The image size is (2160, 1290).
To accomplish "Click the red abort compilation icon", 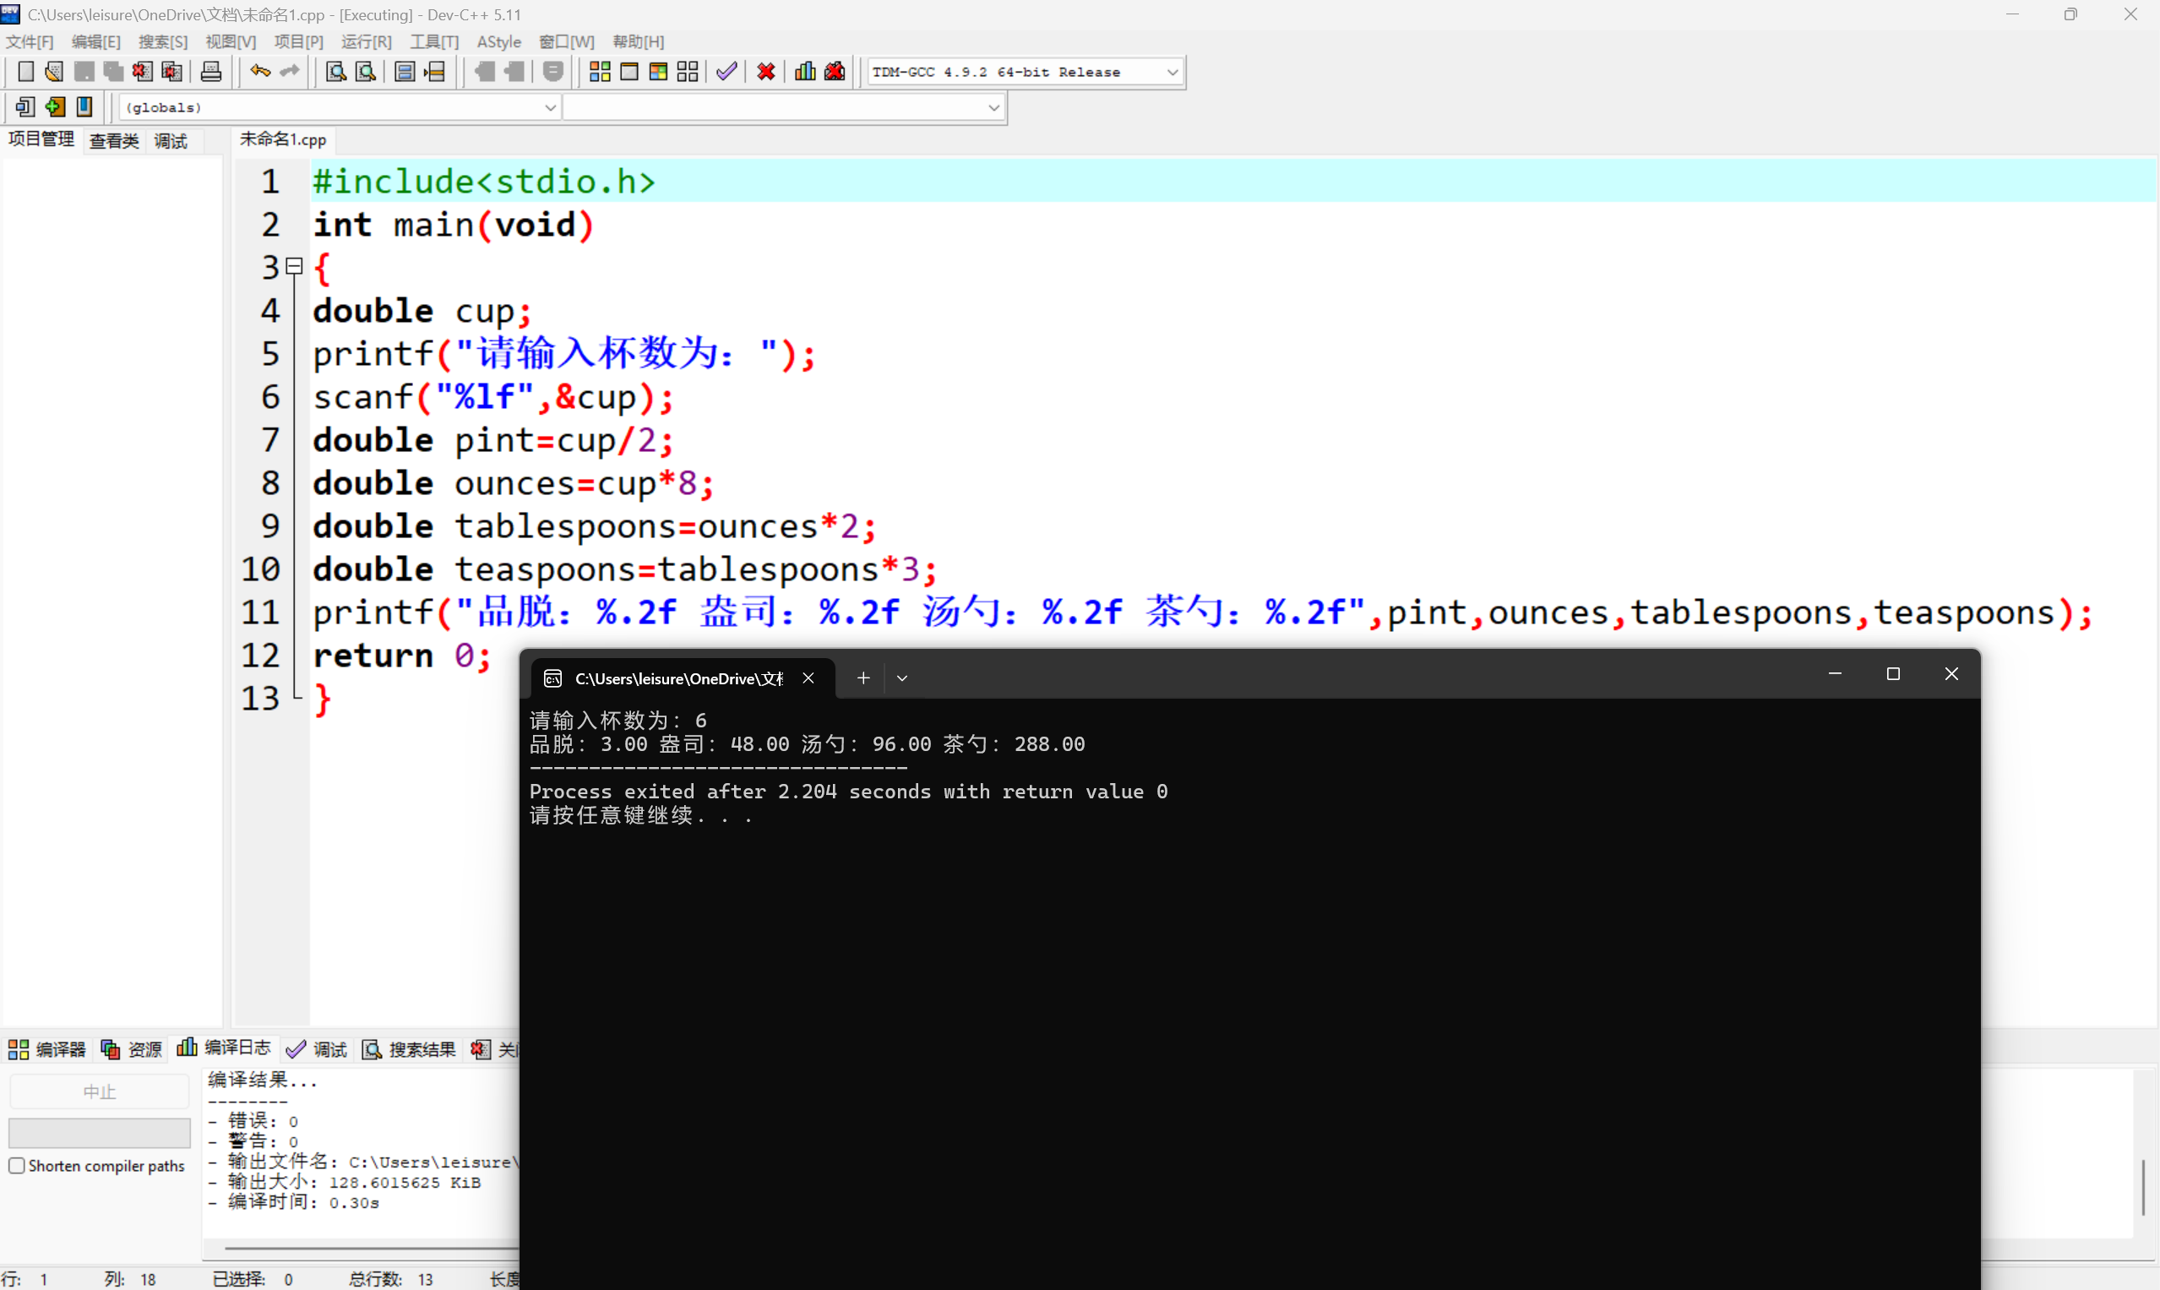I will (765, 71).
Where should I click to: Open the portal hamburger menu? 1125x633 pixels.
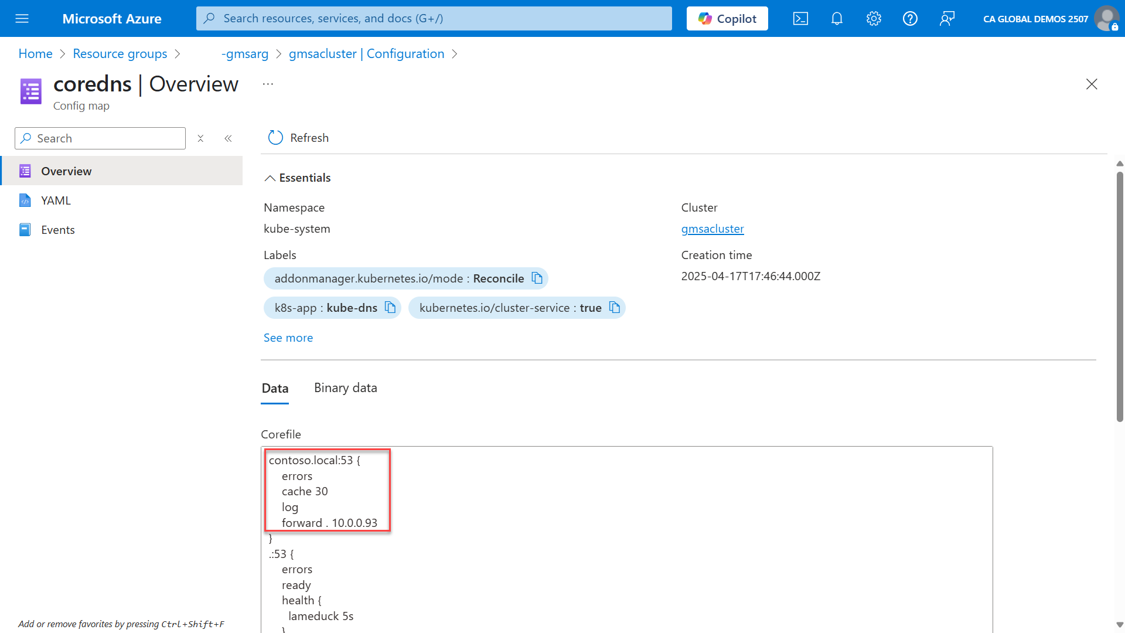click(22, 18)
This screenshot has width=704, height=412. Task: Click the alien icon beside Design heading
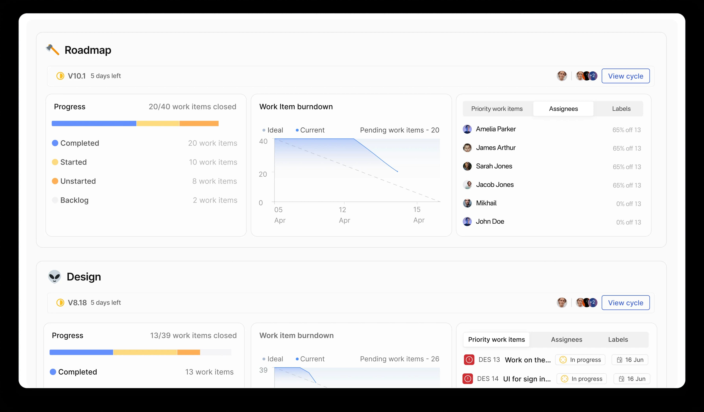point(55,277)
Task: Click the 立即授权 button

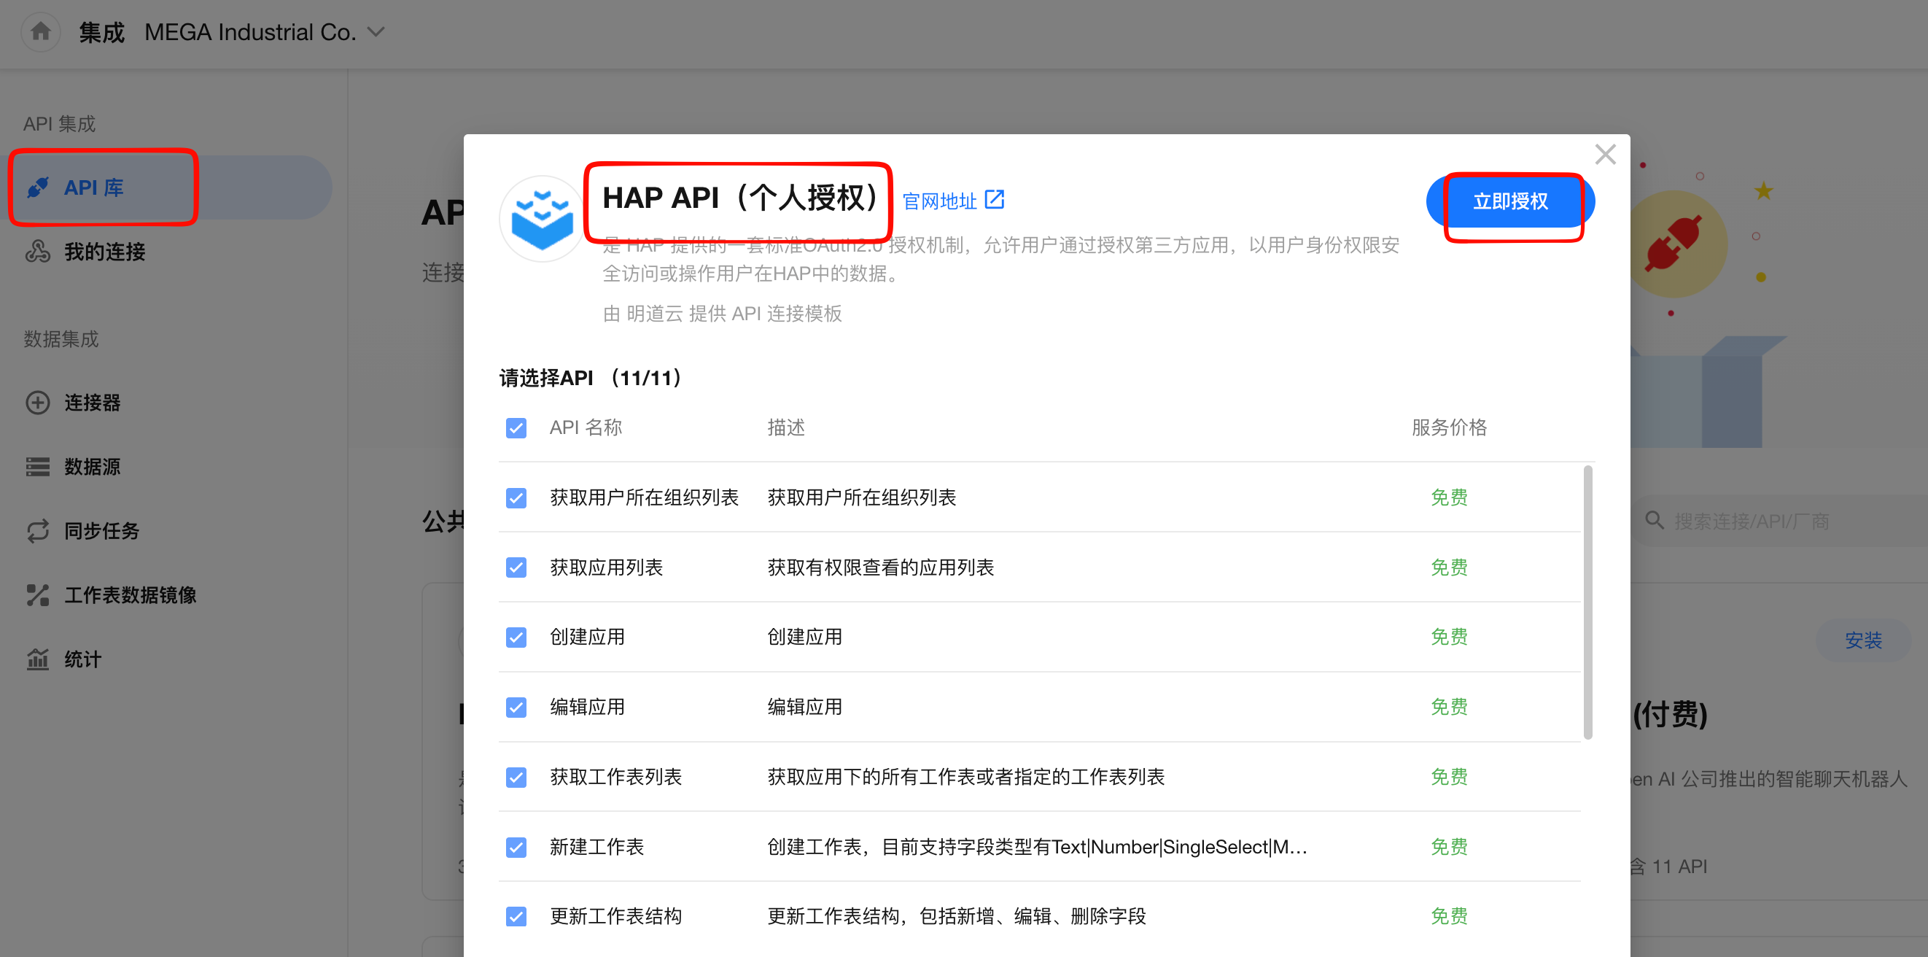Action: [1510, 201]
═══
Your task: With the line containing "This screenshot has" as the first line and the last line of the listing as the final one, reproduce that span exactly, without pictures.

Task answer:
This screenshot has width=704, height=412. Task: Click the alien icon beside Design heading
point(55,277)
Task: Click the 立即授权 button

Action: [1510, 201]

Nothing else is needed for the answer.